Sunday, May 9, 2010

Arriving in Goa

I learned my lesson on the train down to Goa - Don't get too far away from the train when it stops at a station. There's no warning when it goes again. It just goes. Fortunately, I was able to leap on. It would have been a little odd for Colleen to wake up the next morning with me no longer aboard.

We arrived in Goa after the overnight train ride somewhat refreshed but not totally there. It had been a long night and it was hot and muggy out. We had booked a hotel in the Goan capital of Panaji ahead of time on Hotels.com and were looking forward to visiting the town. It was supposed to have a nice Portuguese influence and be a cool place to check out.

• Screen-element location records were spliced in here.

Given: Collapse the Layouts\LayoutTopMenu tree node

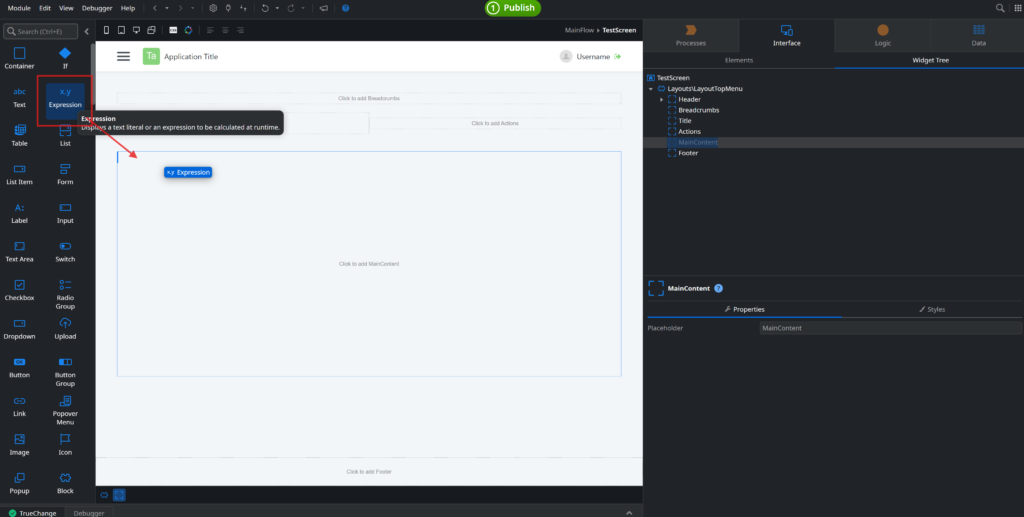Looking at the screenshot, I should [x=651, y=89].
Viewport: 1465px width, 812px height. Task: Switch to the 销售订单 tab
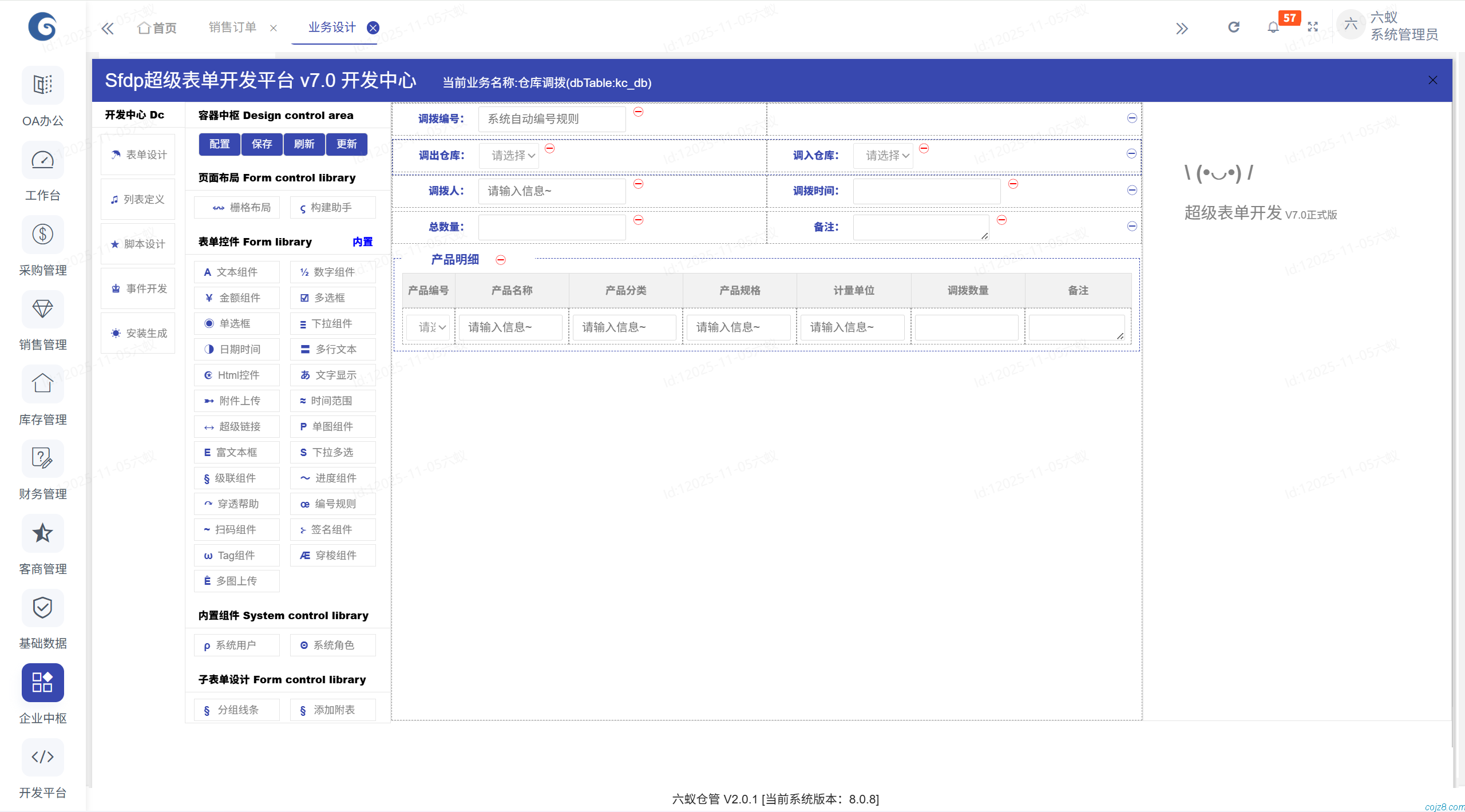click(x=232, y=26)
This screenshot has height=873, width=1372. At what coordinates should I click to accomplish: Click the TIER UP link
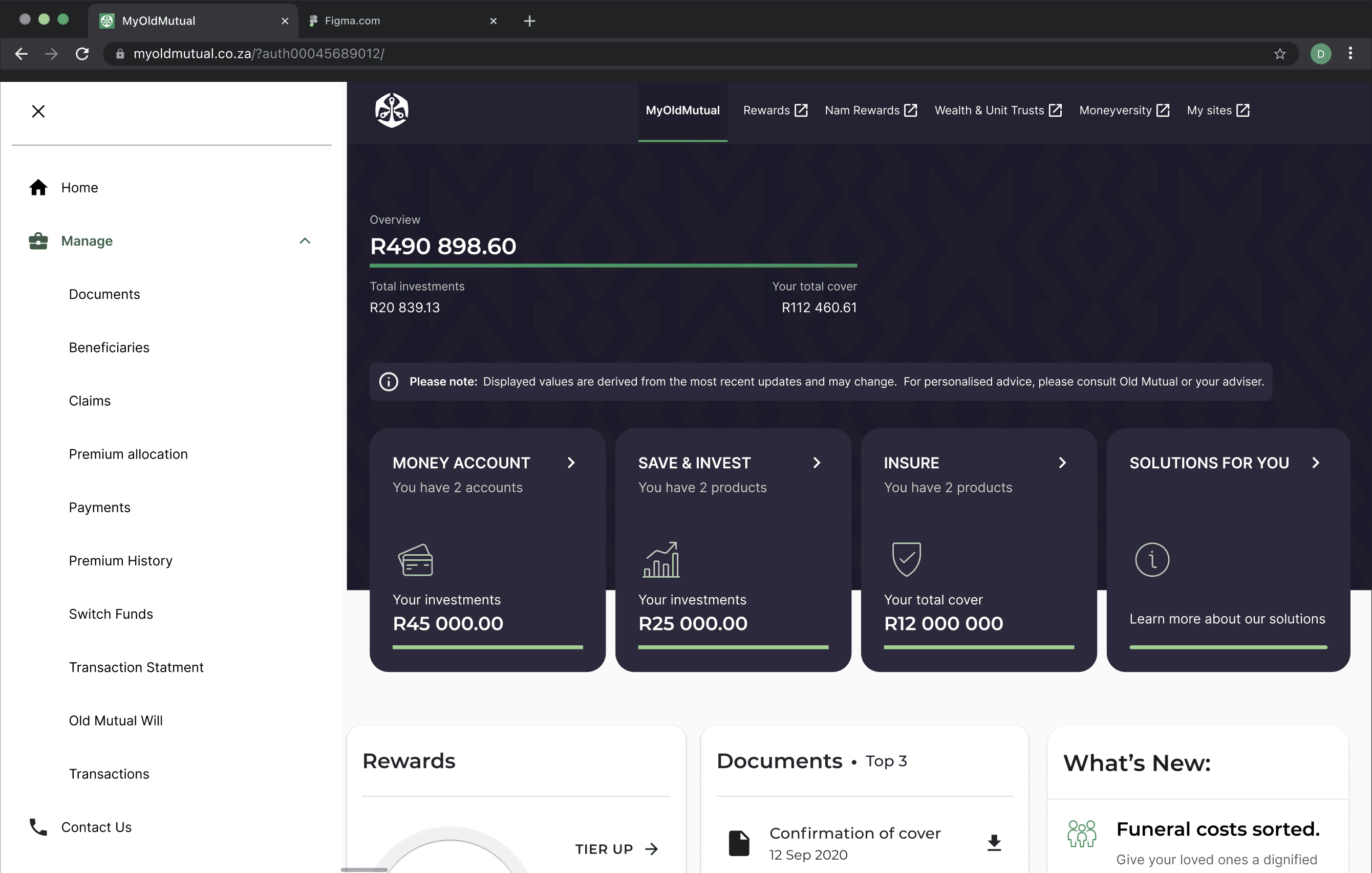(616, 849)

When we got to our hotel, The Ginger, they didn't have our reservation. I could spend the next couple of paragraphs ranting, but I'll save it to say that after 45 minutes sitting in their lobby and downloading the confirmation for them they finally said they had our room, but they needed another RS500 to complete the reservation. That probably would have been fine at the start, after all it's only $10, but we were so fed up with their whole process and lack of service that we just walked out of the hotel and caught a cab for our next destination, Palolem.

We did get the cabbie to drive through Panaji and stop so we could grab some lunch. It appeared to be a nice enough town, but we don't feel like we missed out on anything.

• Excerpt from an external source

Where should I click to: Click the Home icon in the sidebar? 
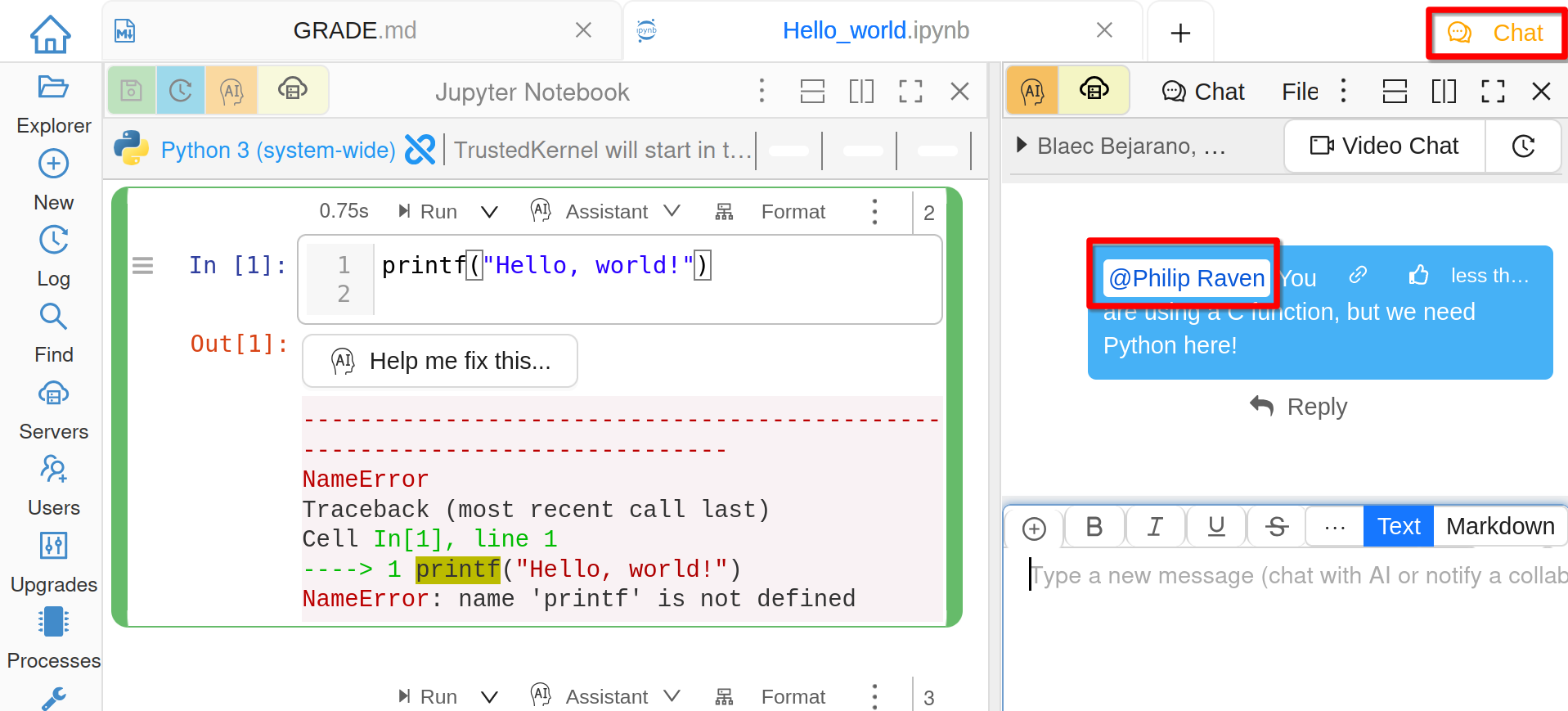click(x=51, y=34)
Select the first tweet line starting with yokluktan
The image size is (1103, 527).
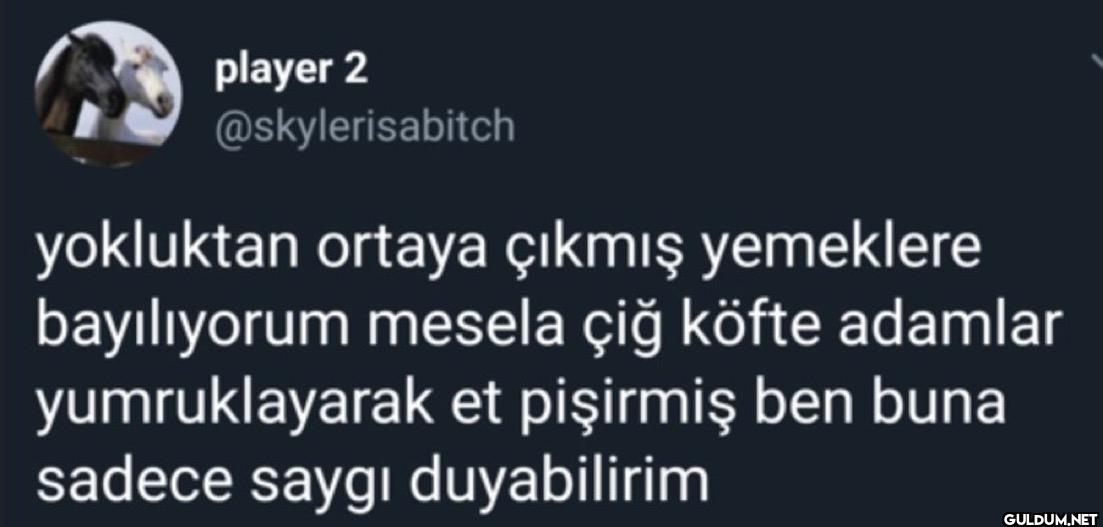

Our cabbie drove us the hour and a half down the coast to Palolem. We hadn't made a reservation and, knowing that we're here in the off season, we knew we might be in trouble, but our driver was willing to poke around into a couple of places. The first place we went was closed. And the second was very scary. But the third, a place called Bhakti Kutir, showed us around and had lovely rooms. We expected to pay a premium, but when we asked how much they gave us a dirt cheap price, saying that the rates were low since it was the off season. Nice! Things were working out in our favour for a change.

We checked in, spoke to a guy about getting a motorbike for the next few days, and headed down to the beach. It's a very nice crescent shaped beach with huts built all along the shore. Apparently the law here is that there are no permanent buildings allowed within 200M of the shore, which means that every year all the buildings get torn down in May and rebuilt after the monsoons. Our building, not being within 200M of the shore (although I suspect it is) didn't have to follow those rules. Apparently they mean business with this law. We were told that a few years ago owners disregarded the law and the government rolled in with bulldozers, taking it all down. As a result, the beach huts now are extremely basic, but the temporary nature of things gives the town a pretty cool feel.

We grabbed a dinner that evening at one of the many beach restaurants along the shore, the Round Cube. The food was terrific and the service was entertaining. We enjoyed it and planned to go back.

After dinner it was back to our place for a good night's sleep. After the night train the day before we needed it.

We'd made it to Goa and to a beach. This was one of Colleen's key criteria for this trip, after spending the last 7 months working with a dog sledding operation in the Yukon. It's lovely and hot and a tropical paradise. A great spot to be for a few days.